As outlined in Table 2, there was a significant increase in the clinician’s diagnostic confidence from 63% ±10 to 79% ±16 following the second FDG-PET (p < 0.001), reducing the number of uncertain diagnoses (≤moderate) from 46 (80%) to 20 (34%). Out of 59 scans, 43 (73%) of PET2 studies were considered useful by the clinicians, with an inter-rater reproducibility of 0.83. In 14 patients (24%), FDG-PET2 was associated with a change in primary diagnosis. FDG-PET2 also allowed ChEI initiation in 10 patients (17%) whose FDG-PET2 suggested AD pathology and treatment cessation in 3 patients (5%) whose PET2 showed a frontotemporal dementia pattern of hypometabolism. Details about diagnostic changes are presented in Table 3.

Impact of interPET delay

The mean interval between both FDG-PET was 20.8 months (SD: 12.4), ranging from 3 months to 5 years. InterPET duration markedly affected outcomes. Indeed, an FDG-PET repeated less than 12 months after the first (n = 17) was much less likely to be considered useful by clinicians (47%) than if it was repeated more than 12 months later (83%) (two-sided t-test, p < 0.0034) (see Table 2). Early FDG-PET repetition was also much less likely to result in a change of diagnosis (0% for <12 months versus 33% for ≥12 months) (two-sided t-test, p < 0.0259) or a change in treatment (0% for <12 months versus 31% for ≥12 months) (two-sided t-test, p < 0.03612). Regression analysis showed that interPET delay is statistically associated with FDG-PET2 utility (Chi-square test, p = 0.0034). However, when performing such analysis only on FDG-PET2 repeated ≥12 months after the first (n = 42), there is no longer significant association between interPET delay and FDG-PET2 utility (Chi-square test, p = 0.3514).
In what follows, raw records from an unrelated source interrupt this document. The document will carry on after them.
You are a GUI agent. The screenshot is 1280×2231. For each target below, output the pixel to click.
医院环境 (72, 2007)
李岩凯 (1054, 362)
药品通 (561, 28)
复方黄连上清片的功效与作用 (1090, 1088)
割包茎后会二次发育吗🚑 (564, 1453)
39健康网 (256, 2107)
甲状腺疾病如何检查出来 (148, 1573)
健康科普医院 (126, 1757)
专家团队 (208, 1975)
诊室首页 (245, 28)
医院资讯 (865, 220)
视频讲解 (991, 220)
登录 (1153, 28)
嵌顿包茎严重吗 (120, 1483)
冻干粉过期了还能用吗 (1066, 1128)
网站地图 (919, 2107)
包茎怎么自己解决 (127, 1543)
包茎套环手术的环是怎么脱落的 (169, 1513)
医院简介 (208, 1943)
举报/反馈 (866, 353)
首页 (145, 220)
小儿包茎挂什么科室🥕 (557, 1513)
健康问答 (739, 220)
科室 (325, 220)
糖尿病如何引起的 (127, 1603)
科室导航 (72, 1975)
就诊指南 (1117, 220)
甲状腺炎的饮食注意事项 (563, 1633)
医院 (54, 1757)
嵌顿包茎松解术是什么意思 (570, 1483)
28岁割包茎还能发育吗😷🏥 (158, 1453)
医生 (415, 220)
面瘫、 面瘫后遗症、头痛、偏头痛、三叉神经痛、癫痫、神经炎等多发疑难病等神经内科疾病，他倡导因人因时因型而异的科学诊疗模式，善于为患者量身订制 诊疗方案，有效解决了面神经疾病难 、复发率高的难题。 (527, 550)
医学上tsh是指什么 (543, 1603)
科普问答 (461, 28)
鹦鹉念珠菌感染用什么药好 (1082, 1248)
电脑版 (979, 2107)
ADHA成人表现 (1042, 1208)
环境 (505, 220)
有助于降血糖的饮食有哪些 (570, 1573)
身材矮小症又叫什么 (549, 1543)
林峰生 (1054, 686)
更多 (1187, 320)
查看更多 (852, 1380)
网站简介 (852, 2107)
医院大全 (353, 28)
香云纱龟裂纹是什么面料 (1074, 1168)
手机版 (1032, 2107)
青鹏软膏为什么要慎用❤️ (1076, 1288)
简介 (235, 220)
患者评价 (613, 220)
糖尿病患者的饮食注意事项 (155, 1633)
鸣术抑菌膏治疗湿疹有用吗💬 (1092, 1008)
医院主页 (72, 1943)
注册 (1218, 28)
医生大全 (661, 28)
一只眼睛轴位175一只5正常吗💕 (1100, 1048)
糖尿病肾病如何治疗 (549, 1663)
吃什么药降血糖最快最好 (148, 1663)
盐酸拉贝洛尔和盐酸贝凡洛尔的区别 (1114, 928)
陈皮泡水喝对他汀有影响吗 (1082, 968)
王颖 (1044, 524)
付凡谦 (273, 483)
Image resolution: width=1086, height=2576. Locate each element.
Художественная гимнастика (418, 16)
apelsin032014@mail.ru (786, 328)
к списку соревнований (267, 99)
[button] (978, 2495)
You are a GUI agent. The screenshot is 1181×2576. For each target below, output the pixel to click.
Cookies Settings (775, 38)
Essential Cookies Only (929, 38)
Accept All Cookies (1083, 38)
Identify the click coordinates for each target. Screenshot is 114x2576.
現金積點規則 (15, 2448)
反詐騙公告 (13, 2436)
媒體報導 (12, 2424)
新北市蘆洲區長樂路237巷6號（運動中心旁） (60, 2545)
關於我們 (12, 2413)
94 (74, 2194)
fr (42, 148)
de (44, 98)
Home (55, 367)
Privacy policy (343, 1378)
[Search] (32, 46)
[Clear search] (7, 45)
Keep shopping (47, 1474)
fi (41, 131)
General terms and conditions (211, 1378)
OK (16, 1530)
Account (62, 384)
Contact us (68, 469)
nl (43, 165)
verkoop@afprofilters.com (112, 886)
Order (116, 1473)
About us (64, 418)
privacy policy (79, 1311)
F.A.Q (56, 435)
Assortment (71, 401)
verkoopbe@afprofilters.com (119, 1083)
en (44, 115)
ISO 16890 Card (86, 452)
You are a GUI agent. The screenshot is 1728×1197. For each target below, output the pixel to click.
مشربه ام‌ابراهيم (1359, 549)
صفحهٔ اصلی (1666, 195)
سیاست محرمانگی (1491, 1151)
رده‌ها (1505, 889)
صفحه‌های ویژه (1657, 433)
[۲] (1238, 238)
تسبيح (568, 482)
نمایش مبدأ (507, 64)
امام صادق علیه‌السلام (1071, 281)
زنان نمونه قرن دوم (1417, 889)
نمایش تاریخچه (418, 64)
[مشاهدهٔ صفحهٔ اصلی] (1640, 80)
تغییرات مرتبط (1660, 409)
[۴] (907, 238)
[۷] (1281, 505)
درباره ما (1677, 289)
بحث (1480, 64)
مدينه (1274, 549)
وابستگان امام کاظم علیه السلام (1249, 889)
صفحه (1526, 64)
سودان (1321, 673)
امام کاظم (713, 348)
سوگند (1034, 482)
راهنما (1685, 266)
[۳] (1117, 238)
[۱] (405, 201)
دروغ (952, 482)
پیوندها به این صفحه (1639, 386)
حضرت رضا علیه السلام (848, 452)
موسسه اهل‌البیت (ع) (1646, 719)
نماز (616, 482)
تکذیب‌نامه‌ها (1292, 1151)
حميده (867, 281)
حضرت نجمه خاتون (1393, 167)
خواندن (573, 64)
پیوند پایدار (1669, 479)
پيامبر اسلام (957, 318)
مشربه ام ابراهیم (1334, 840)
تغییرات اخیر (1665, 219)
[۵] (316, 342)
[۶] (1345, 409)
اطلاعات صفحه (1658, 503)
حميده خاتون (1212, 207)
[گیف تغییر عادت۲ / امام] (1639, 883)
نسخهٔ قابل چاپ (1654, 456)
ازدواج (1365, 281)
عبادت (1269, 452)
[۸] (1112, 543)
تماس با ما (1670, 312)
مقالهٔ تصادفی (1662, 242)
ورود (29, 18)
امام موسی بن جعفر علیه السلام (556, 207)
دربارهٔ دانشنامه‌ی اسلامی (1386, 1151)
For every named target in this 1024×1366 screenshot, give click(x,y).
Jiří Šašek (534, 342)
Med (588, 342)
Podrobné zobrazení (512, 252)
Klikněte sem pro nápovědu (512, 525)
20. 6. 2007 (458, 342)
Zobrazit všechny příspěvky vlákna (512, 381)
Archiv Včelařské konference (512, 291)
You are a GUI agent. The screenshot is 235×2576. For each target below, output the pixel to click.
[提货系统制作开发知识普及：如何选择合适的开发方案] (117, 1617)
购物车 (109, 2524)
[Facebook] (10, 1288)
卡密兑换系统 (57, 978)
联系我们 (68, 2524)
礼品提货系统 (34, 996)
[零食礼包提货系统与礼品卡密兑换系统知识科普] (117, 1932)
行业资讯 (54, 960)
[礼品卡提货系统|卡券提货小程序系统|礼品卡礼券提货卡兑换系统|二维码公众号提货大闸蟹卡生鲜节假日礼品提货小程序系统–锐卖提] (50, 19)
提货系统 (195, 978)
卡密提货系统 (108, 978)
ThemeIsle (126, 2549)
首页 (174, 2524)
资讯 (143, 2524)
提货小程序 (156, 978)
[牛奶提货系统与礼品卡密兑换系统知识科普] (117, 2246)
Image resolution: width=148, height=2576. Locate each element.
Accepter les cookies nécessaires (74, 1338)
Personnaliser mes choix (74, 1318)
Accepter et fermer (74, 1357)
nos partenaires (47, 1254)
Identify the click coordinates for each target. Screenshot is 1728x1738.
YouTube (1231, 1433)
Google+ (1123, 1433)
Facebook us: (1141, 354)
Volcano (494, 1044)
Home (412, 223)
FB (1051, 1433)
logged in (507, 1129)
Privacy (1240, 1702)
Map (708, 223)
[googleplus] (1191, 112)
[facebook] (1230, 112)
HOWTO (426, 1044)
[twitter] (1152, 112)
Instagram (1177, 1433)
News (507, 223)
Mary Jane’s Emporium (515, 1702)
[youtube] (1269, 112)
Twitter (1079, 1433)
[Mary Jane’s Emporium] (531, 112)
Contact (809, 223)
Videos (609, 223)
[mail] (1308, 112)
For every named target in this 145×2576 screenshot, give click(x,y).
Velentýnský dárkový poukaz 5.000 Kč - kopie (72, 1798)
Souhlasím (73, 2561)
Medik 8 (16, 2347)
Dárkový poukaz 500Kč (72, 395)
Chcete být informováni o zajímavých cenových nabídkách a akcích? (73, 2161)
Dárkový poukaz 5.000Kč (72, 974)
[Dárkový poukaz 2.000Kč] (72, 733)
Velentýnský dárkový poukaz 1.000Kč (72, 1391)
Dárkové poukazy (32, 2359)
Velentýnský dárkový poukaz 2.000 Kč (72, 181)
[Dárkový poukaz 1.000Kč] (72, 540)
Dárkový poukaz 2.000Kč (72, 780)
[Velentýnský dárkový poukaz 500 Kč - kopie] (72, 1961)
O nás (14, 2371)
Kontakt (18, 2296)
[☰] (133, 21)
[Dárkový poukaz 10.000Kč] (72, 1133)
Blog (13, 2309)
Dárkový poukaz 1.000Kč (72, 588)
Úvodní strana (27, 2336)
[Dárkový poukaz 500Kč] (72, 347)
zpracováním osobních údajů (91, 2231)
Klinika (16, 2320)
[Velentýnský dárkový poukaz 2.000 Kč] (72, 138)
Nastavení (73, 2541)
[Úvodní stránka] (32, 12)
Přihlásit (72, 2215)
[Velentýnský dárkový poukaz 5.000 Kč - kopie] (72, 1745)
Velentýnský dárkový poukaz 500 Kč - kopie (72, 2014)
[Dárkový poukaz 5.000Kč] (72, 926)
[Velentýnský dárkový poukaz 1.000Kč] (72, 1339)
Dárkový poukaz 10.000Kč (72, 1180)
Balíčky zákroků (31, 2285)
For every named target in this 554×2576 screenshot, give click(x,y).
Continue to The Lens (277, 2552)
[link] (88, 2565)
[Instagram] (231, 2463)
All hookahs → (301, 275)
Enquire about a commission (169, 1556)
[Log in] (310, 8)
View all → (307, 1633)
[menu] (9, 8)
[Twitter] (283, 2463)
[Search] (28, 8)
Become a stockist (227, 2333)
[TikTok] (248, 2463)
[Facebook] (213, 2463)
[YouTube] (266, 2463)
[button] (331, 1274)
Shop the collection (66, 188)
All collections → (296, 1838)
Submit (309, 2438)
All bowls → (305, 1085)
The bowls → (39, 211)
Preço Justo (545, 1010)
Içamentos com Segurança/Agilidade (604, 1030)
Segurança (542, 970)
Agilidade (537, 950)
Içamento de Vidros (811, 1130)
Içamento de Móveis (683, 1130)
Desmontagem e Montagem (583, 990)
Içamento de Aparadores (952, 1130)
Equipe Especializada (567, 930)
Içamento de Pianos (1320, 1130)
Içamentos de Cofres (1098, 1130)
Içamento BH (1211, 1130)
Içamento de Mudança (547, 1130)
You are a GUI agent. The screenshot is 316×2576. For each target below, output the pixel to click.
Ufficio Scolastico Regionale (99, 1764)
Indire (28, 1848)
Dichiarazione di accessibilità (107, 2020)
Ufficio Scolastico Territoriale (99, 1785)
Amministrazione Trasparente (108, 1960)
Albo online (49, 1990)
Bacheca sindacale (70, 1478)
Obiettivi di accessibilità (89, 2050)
Impact of prePET2 diagnostic confidence and MMSE Score

When prePET2 diagnostic confidence was low (≤moderate, n = 46), FDG-PET2 was more likely to impact on patient care (24% treatment change versus 16% when prePET2 diagnostic confidence was high) and diagnosis (29% change versus 15% , respectively). Repeated FDG-PET were also substantially more likely to impact on treatment plan of mildly affected patients (MMSE ≥24:35% modification) than in more advanced patients (MMSE ≤23:7%). However, these differences did not reach statistical significance.

FDG-PET versus other complementary investigations

We asked our clinicians-raters to determine which test was the most useful in their differential diagnosis between prePET2 and postPET2 (including FDG-PET, MRI, EEG, blood tests, neuropsychological evaluation, clinical evolution, etc.). When FDG-PET2 was considered useful (43/59 cases), raters judged that the most useful test was FDG-PET itself in 91% of the cases. When FDG-PET allowed diagnostic change (14/59 cases) FDG-PET was not considered the most determinant test in only one case (positive EMG with normal FDG-PET). In cases where FDG-PET was not considered the most useful (16 cases), raters mentioned being more influenced by clinical evolution (3 patients), neuropsychological evaluation (3 patients), MRI (2 patients), EMG (2 patients), or ‘no useful test’ (6 patients; when prePET2 and postPET2 differential diagnosis remains the same).

Illustrative cases

Case 1: Tracking MCI progression to AD

A 58-year-old HIV-seropositive patient with psychiatric comortibities was evaluated for cognitive impairment throughout her hospitalization. A normal FDG-PET (Fig. 2A, B) drew serious doubts on the organic nature of her cognitive symptoms. Psychiatrists rather suggested a diagnosis of conversion disorder. However, deterioration in objective cognitive testing despite improvement of affective state was considered as an atypical evolution, and led the behavioral neurologist to order a second FDG-PET 18 months later. FDG-PET2 (Fig. 2C, D) showed a typical AD hypometabolic pattern, allowing an early diagnosis and ChEI initiation.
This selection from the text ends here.